"Thank you, kindly, Pinnager," said Davie gravely. "I'll tell that to your credit at the settlement. But ye're needin' all your help, and I'd take shame to worsen your chances. My feyther's horses need no drivin' but my word."

Indeed, they would "gee," "haw," or "whoa" like oxen, and loved his voice. Round-barrelled, deep-breathed, hardy, sure-footed, active, gentle, enduring, brave, and used to the exigencies of "bush roads," they would take him through safely if horses' wit could.

Davie had uttered never a groan after those involuntary ones forced from him when the log, driving his leg against a tree, had made him almost unconscious. But the pain-sweat stood beaded on his face during the torture of carrying him to the sleigh. Not a sound from his lips, though! They could guess his sufferings from naught but his hard breathing through the nose, that horrible sweat, and the iron set of his jaw. After they had placed him, the duller agony that had kept him awake all night returned; he smiled grimly, and said, "That's a comfort."

He had eaten and drunk heartily; he seemed strong still; but what if his sleigh should turn over at some sidling place of the rude, lonely, and hilly forest road?

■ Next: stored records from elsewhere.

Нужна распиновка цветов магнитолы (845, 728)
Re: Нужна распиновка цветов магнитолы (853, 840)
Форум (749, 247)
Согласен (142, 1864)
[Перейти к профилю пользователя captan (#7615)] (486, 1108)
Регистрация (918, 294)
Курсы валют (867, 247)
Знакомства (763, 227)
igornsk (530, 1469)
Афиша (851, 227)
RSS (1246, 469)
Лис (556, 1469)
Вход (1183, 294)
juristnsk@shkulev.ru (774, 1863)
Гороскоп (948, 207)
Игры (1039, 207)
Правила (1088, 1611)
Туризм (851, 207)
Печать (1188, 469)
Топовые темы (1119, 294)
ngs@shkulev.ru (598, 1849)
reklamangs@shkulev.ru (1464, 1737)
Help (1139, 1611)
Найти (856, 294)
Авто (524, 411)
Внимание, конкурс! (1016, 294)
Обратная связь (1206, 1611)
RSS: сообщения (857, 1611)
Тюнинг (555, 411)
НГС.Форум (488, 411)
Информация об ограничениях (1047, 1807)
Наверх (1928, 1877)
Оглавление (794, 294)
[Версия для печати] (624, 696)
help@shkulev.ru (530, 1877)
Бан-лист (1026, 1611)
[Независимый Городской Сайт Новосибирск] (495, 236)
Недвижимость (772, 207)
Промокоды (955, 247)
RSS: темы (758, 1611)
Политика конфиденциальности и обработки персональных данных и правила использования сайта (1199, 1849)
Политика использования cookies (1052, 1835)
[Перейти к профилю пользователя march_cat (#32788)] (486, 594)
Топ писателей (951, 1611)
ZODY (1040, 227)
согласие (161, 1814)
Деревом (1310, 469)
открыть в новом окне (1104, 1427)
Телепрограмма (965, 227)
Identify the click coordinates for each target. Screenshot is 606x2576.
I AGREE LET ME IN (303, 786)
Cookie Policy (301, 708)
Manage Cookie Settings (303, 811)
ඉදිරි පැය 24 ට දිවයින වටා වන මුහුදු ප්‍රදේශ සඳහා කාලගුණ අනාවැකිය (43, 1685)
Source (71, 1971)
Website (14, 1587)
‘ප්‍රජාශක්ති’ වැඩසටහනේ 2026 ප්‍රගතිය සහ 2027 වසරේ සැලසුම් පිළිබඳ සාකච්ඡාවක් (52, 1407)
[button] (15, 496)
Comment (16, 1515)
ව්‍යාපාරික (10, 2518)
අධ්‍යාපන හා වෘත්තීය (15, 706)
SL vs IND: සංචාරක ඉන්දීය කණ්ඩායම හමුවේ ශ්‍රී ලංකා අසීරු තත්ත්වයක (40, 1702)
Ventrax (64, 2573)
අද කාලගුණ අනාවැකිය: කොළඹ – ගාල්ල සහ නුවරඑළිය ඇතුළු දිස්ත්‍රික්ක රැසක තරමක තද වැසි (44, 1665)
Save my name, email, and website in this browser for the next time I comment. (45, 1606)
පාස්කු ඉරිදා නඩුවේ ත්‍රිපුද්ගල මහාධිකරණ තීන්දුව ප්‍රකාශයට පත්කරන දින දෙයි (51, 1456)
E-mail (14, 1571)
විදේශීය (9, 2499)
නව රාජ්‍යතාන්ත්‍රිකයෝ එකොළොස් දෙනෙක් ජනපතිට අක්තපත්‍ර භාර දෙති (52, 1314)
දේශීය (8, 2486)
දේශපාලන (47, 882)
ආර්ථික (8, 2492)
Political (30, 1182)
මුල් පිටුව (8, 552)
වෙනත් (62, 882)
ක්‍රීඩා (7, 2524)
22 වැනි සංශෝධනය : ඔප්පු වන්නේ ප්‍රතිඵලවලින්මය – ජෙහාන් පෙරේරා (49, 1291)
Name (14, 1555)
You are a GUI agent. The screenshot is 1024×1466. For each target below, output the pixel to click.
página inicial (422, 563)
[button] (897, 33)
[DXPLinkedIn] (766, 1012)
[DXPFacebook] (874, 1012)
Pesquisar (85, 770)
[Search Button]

As Davie chirruped to his horses and was off, the men gave him a cheer; then Pinnager and all went away to labor fit for mighty men, and the swinging of axes and the crashing of huge pines and the tumbling of logs from rollways left them fancy-free to wonder how Davie could ever brace himself to save his broken leg at the cahots.

The terrible cahots—plunges in snow-roads! But for them Davie would have suffered little more than in a shanty bunk. The track was mostly two smooth ruts separated by a ridge so high and hard that the sleigh-bottom often slid on it. Horses less sure-footed would have staggered much, and bitten crossly at one another while trotting in those deep, narrow ruts, but Davie's horses kept their "jog" amiably, tossing their heads with glee to be traveling toward home.

The clink of trace-chains, the clack of harness, the glide of runners on the hard, dry snow, the snorting of the frosty-nosed team, the long whirring of startled grouse—Davie heard only these sounds, and heard them dreamily in the long, smooth flights between cahots.

Overhead the pine tops were a dark canopy with little fields of clear blue seen through the rifts of green; on the forest floor small firs bent under rounding weights of snow which often slid off as if moved by the stir of partridge wings; the fine tracery of hemlocks stood clean; and birches snuggled in snow that mingled with their curling rags. Sometimes a breeze eddied downward in the aisles, and then all the undergrowth was a silent commotion of snow, shaken and falling. Davie's eyes noted all things unconsciously; in spite of his pain he felt the enchantment of the winter woods until—another cahot! he called his team to walk.

Never was one cahot without many in succession; he gripped his stake hard at each, braced his sound leg, and held on, feeling like to die with the horrible thrust of the broken one forward and then back; yet always his will ordered his desperate senses.

Eleven o'clock! Davie drew up before the half-breed Peter Whiteduck's midwood stopping-place, and briefly explained his situation.